■ **Exercise**: Keep the pictures out, please, and set down every record exactly.
=== Section Start ===
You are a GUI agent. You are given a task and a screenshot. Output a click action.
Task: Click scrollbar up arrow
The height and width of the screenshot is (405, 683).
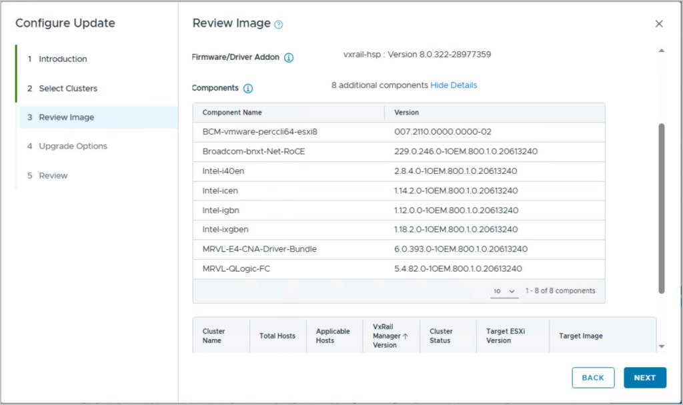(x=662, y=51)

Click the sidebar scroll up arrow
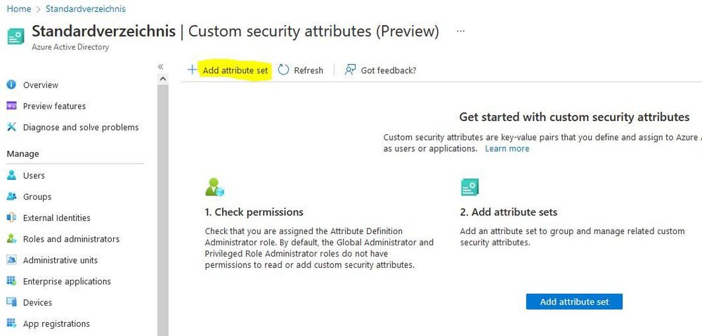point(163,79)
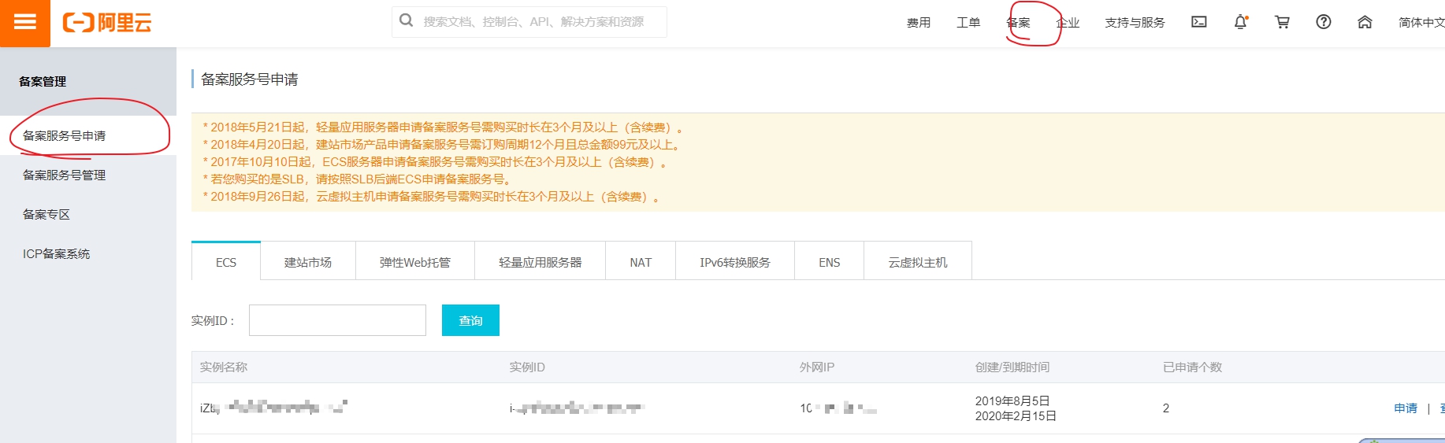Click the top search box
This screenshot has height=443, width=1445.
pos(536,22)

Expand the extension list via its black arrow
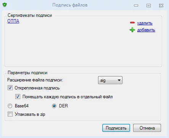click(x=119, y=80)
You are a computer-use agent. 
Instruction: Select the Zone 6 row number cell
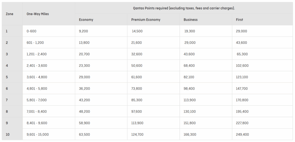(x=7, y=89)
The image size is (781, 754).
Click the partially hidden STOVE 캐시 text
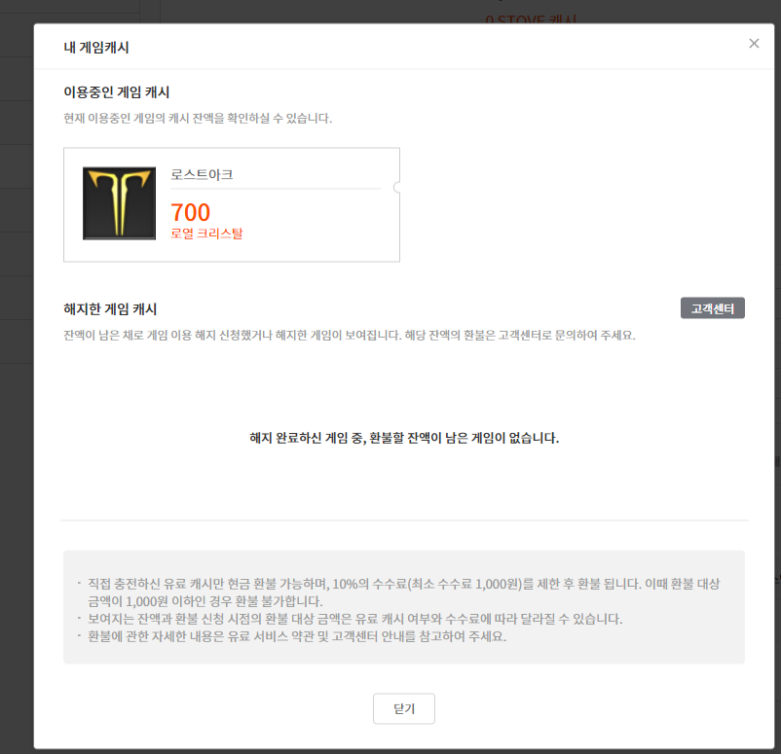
=== Section End ===
■ **Reply**:
You are a GUI agent. You are given a task and a screenshot. Output a click action.
Task: Click scrollbar up arrow
The height and width of the screenshot is (405, 683).
(x=662, y=51)

Click the sidebar scroll up arrow
point(163,79)
Click the top search box
This screenshot has height=443, width=1445.
pos(536,22)

Expand the extension list via its black arrow
click(x=119, y=80)
You are a computer-use agent. 
Instruction: Select the Zone 6 row number cell
(x=7, y=89)
The image size is (781, 754).
Click the partially hidden STOVE 캐시 text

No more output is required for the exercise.